> Instructions to follow:
Select every line in the data below that contains the word "size", matching case exactly, and copy each line in full.

Stored data entries
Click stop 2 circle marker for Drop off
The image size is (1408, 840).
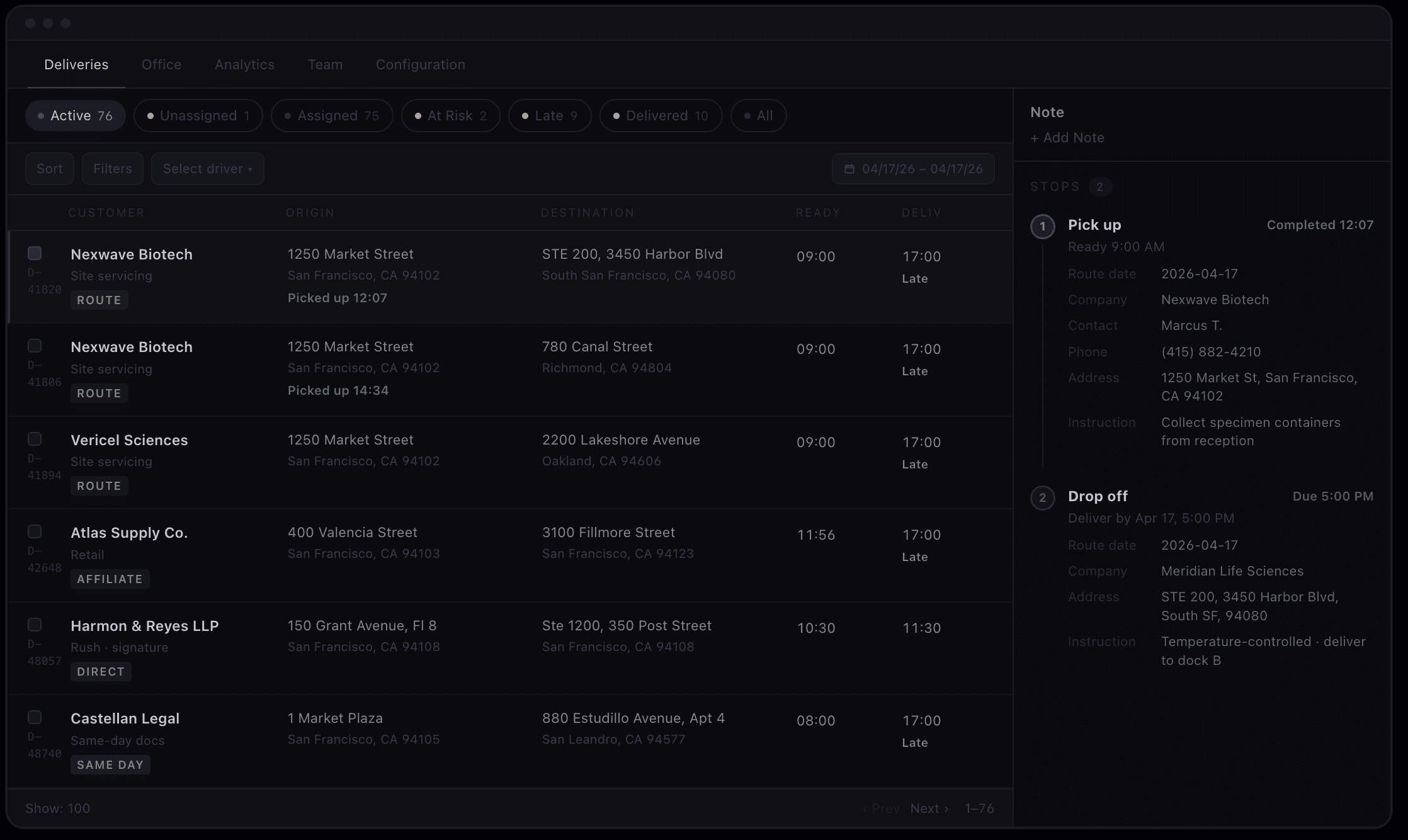coord(1042,497)
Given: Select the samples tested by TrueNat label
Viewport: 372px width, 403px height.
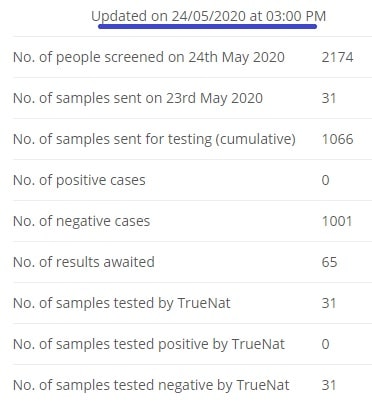Looking at the screenshot, I should point(122,303).
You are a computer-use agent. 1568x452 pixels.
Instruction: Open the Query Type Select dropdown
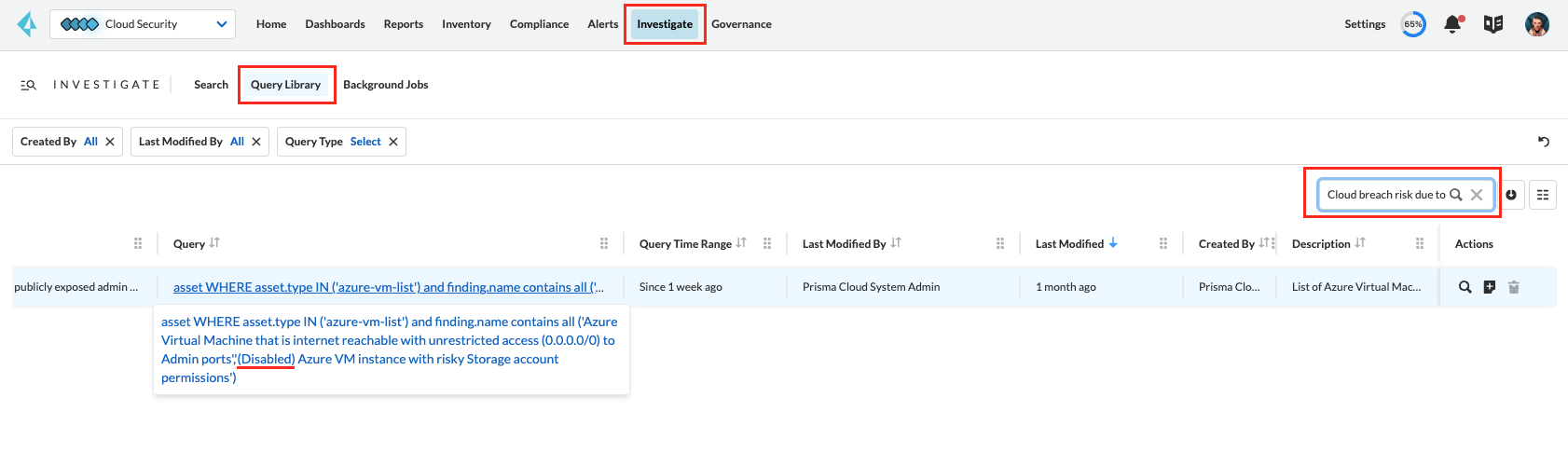[x=365, y=142]
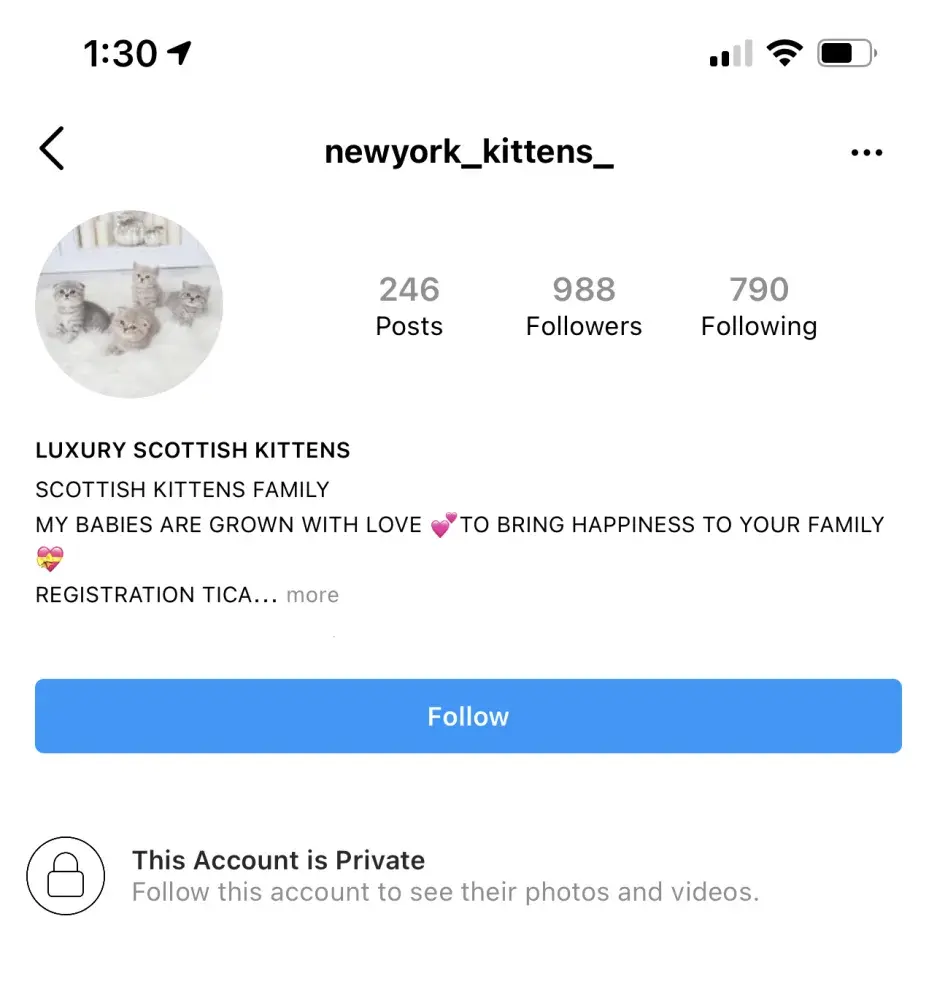Tap the 1:30 clock in status bar
This screenshot has width=937, height=1000.
[x=120, y=54]
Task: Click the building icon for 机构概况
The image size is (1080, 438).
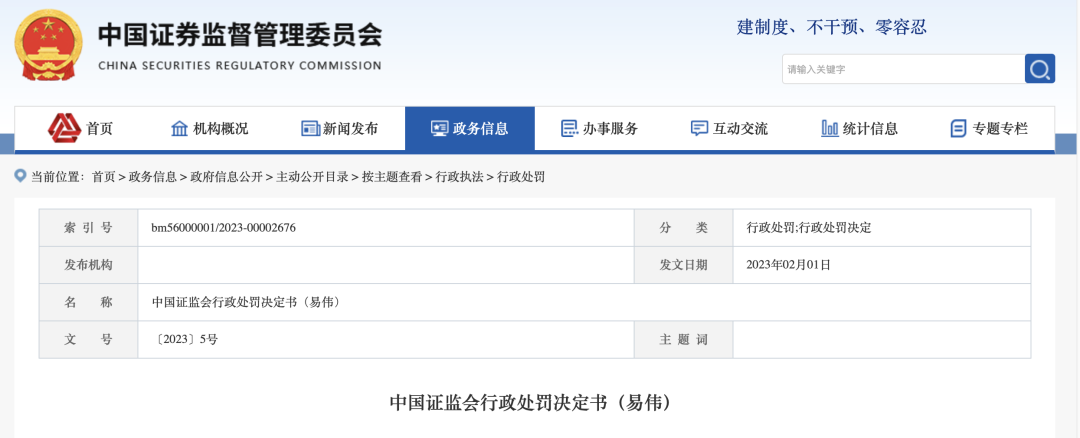Action: pyautogui.click(x=180, y=128)
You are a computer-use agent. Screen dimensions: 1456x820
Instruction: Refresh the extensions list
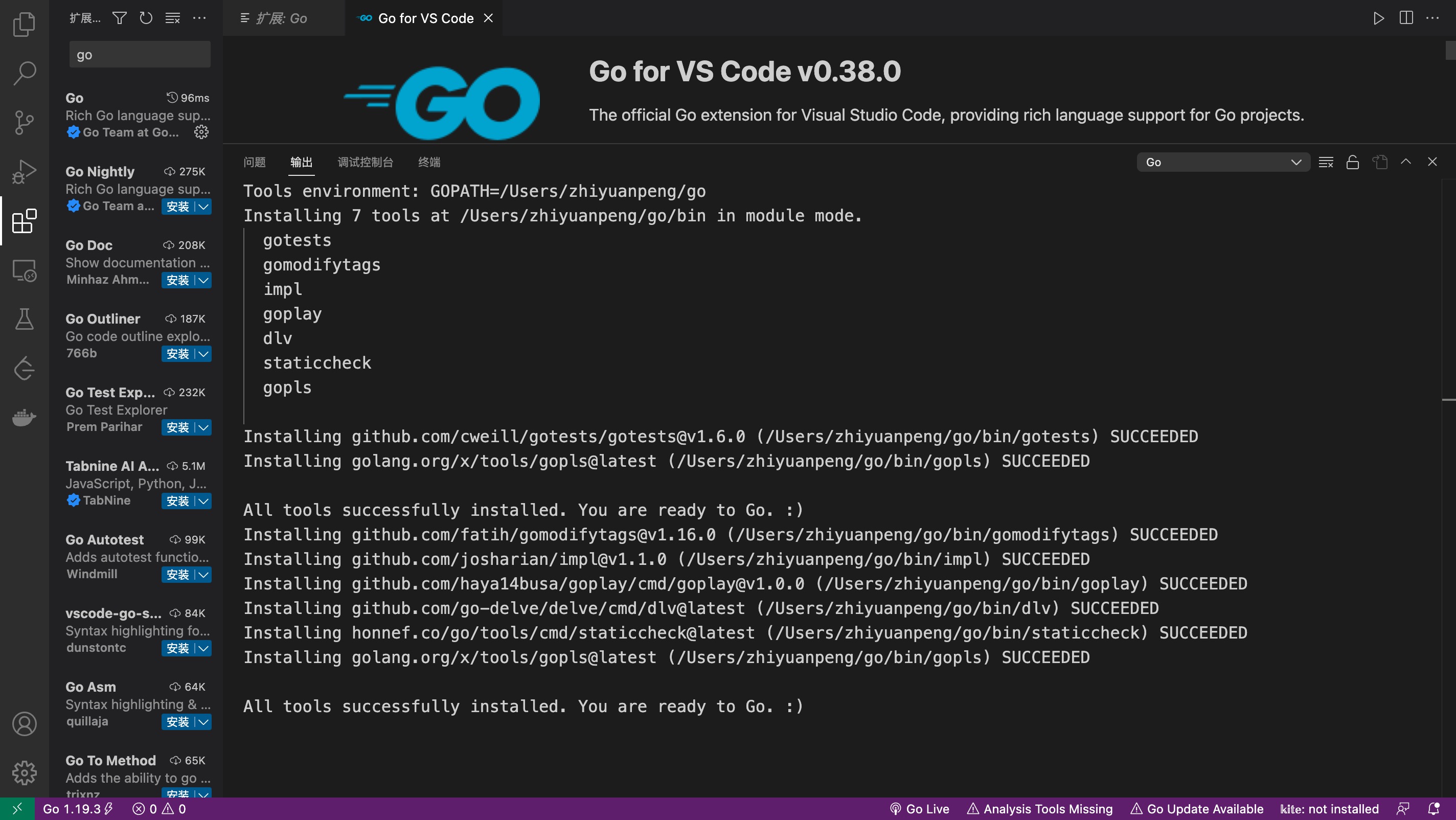[x=146, y=18]
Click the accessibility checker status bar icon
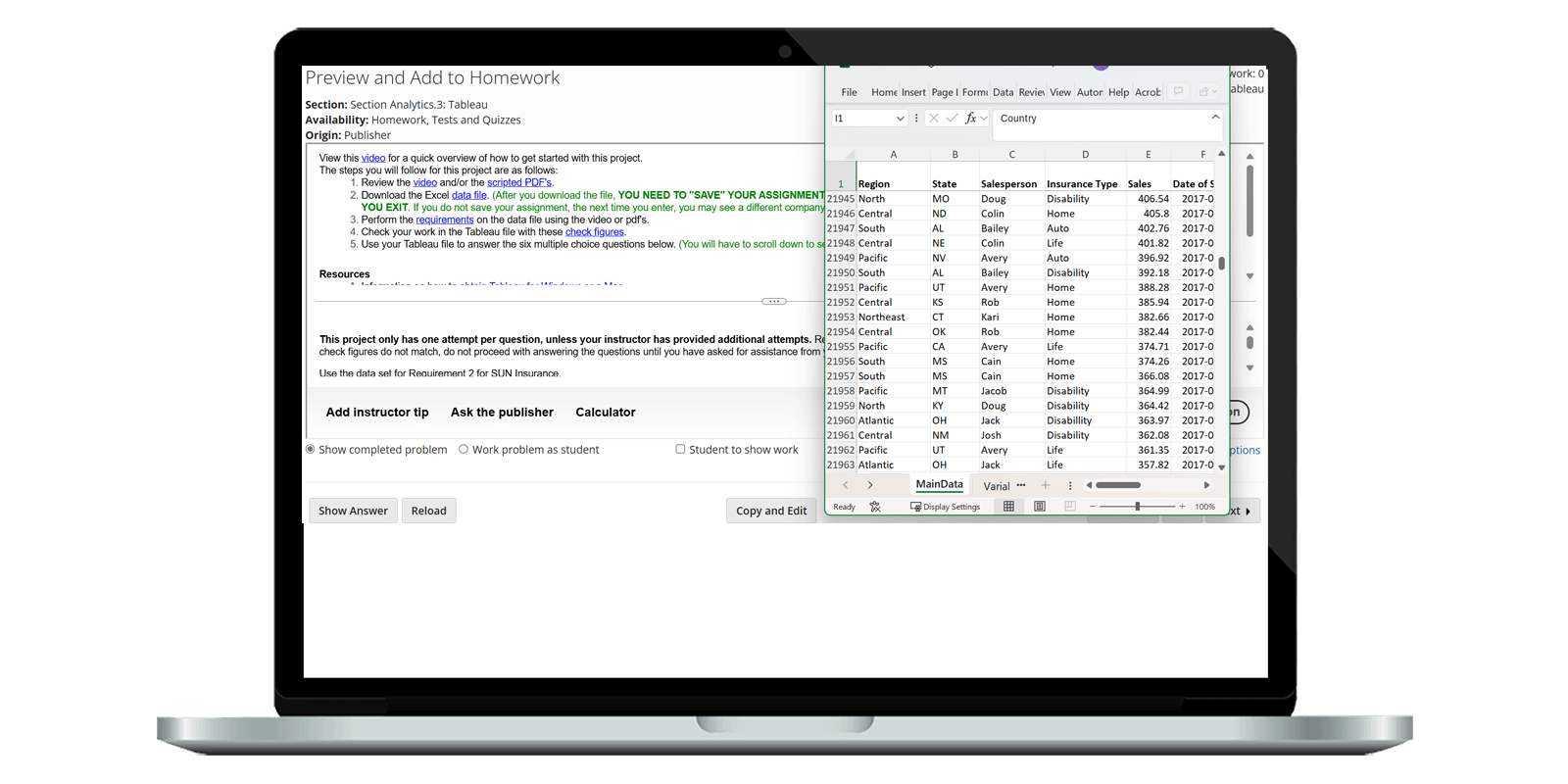Image resolution: width=1568 pixels, height=784 pixels. tap(875, 507)
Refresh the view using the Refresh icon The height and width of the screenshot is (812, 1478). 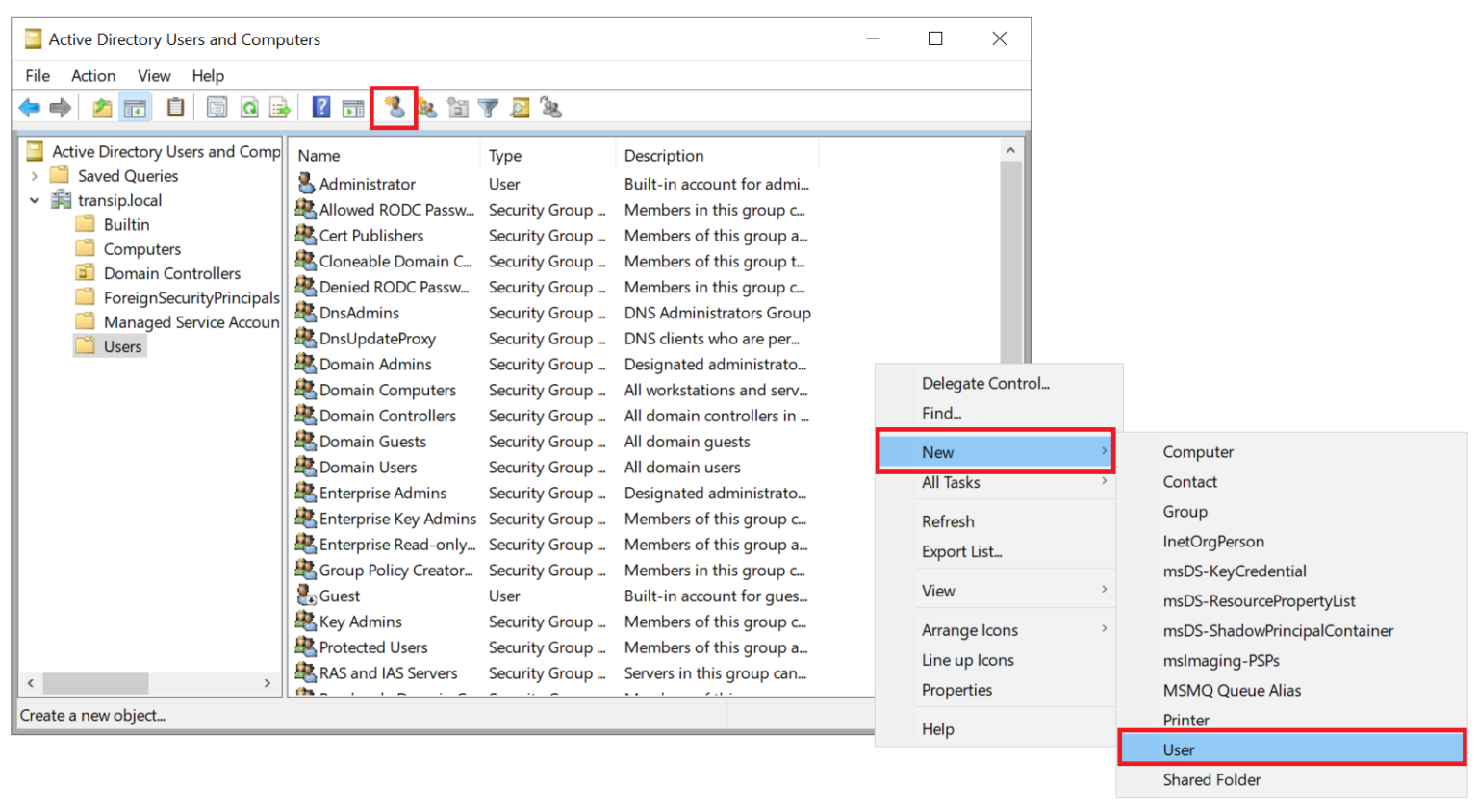click(248, 107)
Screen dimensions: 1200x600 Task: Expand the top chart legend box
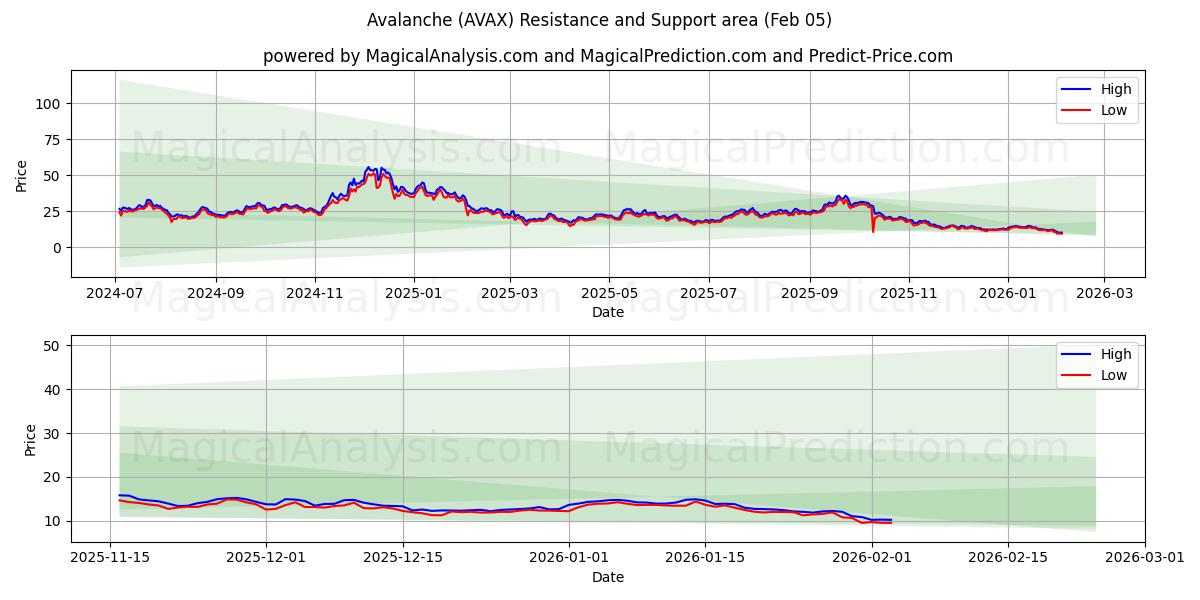[x=1096, y=99]
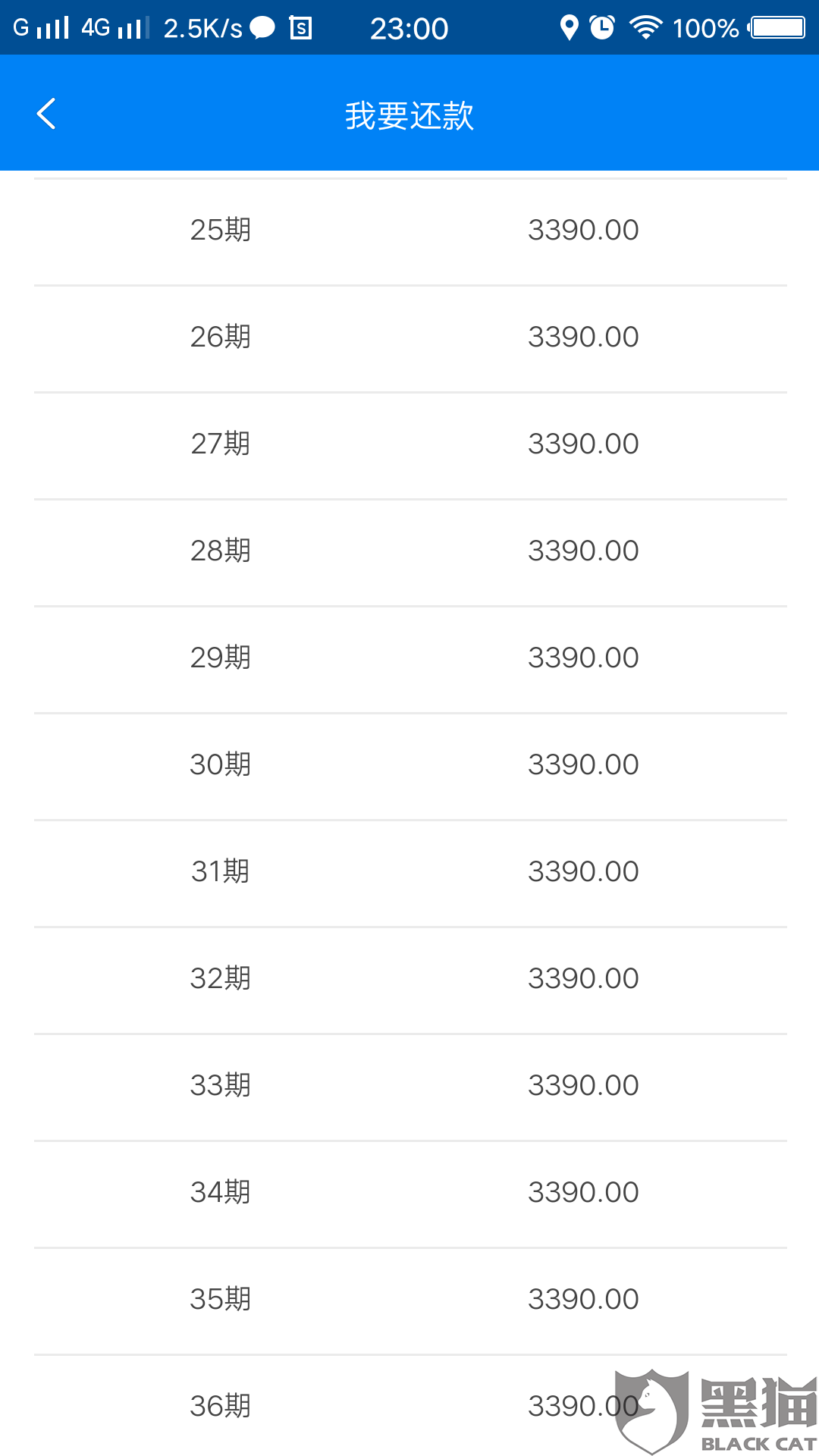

> Answer for the task:
The image size is (1408, 840).
The image size is (1080, 438).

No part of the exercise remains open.